I also used milk crates for beverages on the Main Salmon. The crates formed a key spot of the dog pile in the stern, so I made polymax lids so no matter how much stuff I had in them, the girls had a nice flat spot. It also contained the beverages in the crates. Never-ending uses!


----------



## restrac2000

*Cooler Management*

I though I understood specific heat but now I am confused...

What I thought: Water has a high specific heat and is slower to change. Therefor not draining the water slows down the melting process of the ice.

What I hear: Water has a high specific heat and therefore increases the melting of the ice. 

A couple other options for cooler management that I have found helpful (never actually have done much with draining etc, always found it secondary to other concerns).

1) I use 2-2.5 refillable water jugs that you can find by most water stations at grocery stores or Walmart. I freeze these about 2/3 full in a deep freezer at home several days before the trip. This keeps water contained as it melts which prevents food contamination as well as provides drinking (cold) near the end of the trip. 

2) Stage coolers. On our last Deso trip we had the 1st half cooler and the 2nd half cooler. There wasn't much in the way of perishable food in the 2nd half cooler but we transferred half/half, when it was opened. It was closed, sealed with a cam strap, covered with a burlap cloth that was continually drenched, covered with a Paco at all times when in the sun and further strapped with 2 more cam straps. it was filled with aforementioned ice containers, ice from every frozen tuperware container I could find, and cubed ice boat as close to the put-in as possible. When we opened it on day 4 or 5 it still had 95% of the cubed ice, all the frozen containers, and very little water at the bottom. It worked much better than I would have expected. We had on day ten after the cooler sat in our garage for several days.

3) A small beer cooler is a must during summer floats like Deso when the water is not cold enough to keep beer cold. We had cocktail ice and cold beer the entire trip without much effort. We transfered ice to beer cooler on day four and were fine. 

4) Everything I have read proves that most of the top end coolers perform the same on 7-10 day trips, may be a different story on something like the summer GC. My only complaint with my Igloo 94 quart is that the closure and joints are cheap. That said I have a hard time believing it is worth upgrading another $200 for a comparable size rotomolded cooler. Not financially sound enough of idea for my budget. The IceeKools that we have had on our trip often had the same amount of ice by the end but struggled to cool all the empty space. 

5) Never have had much luck with dry ice. Tried it on the Salmon and it was dissappointing, gone by day 3. If it was less expensive it might make sense but I can't justify bringing enough to work for 7-10 day trips.

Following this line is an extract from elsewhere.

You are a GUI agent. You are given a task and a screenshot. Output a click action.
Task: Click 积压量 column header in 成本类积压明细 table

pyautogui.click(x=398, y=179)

6) The melted swamp water is a health concern for me on river trips. Instead of draining, most of the time, i have started using a vaccuum sealer for just about everything (especially meat, butter). I only buy eggs in styrofoam containers when they are to be placed in the cooler. I also freeze all the food I can in order to slow the thawing process.

The never ending experiment will continue no less, we all seem to get slightly different results depending on brand and care. Best of luck with your set-up.

Phillip


----------



## Chip

lhowemt said:


> Chip, as I find NEVERENDING uses for polymax. Never-ending uses!

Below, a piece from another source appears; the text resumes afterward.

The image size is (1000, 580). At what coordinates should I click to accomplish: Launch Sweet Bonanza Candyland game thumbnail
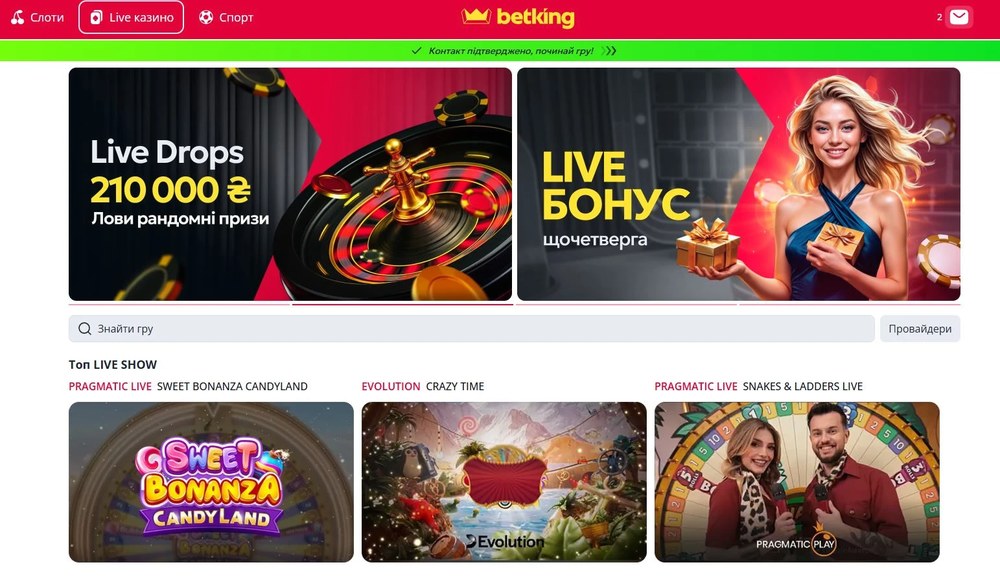(x=211, y=482)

A PolyMax addiction. Hmmm. 

I have a new use. I strap a piece to my face and watch movies through it. Gives everything that illicit, Tarantino-creepy feel. 

cool


----------



## Droboat

*Orange Juice Jugs*

Basic physics on the thread is fine and sound, but as applied to jugs filled with ice, it poses a different question.

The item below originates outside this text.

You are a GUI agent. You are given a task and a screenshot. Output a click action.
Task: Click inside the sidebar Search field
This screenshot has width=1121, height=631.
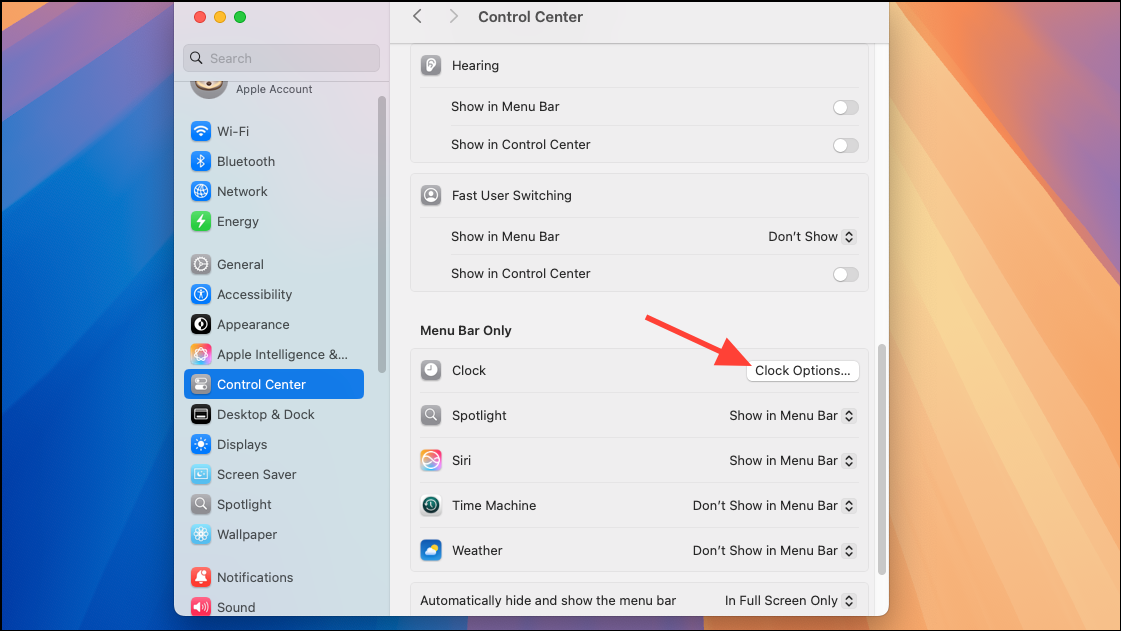(x=280, y=58)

The heat exchange between the melt water and the air in the cooler is interrupted by the jug material itself and the lack of air contact with the melt water and the beloved ice. The heating of the melt water *and* the melting of the ice are therefore slowed, by some degree, due to the physical barrier *and* heat exchange properties of the jugs. 

May not be enough to match the longevity of the maniacally drained cooler, but might be close enough so that the inevitable opening of the cooler during maintenance by anyone except the most OCD cooler nazi might nullify any gains. 

Most important, the jugs might free up more time to enjoy the cold beer.


----------



## Wadeinthewater

restrac2000 said:


> What I hear: Water has a high specific heat and therefore increases the melting of the ice.


What I hear is that water circulates heat from the shell of cooler to the ice more efficiently than air does.

I couldn't agree more with points 1-6, especially burlap and a sleeping pad. They make a big difference.


----------



## Chip

Droboat said:


> The heat exchange between the melt water and the air in the cooler is interrupted by the jug material itself and the lack of air contact with the melt water and the beloved ice. The heating of the melt water *and* the melting of the ice are therefore slowed, by some degree, due to the physical barrier *and* heat exchange properties of the jugs.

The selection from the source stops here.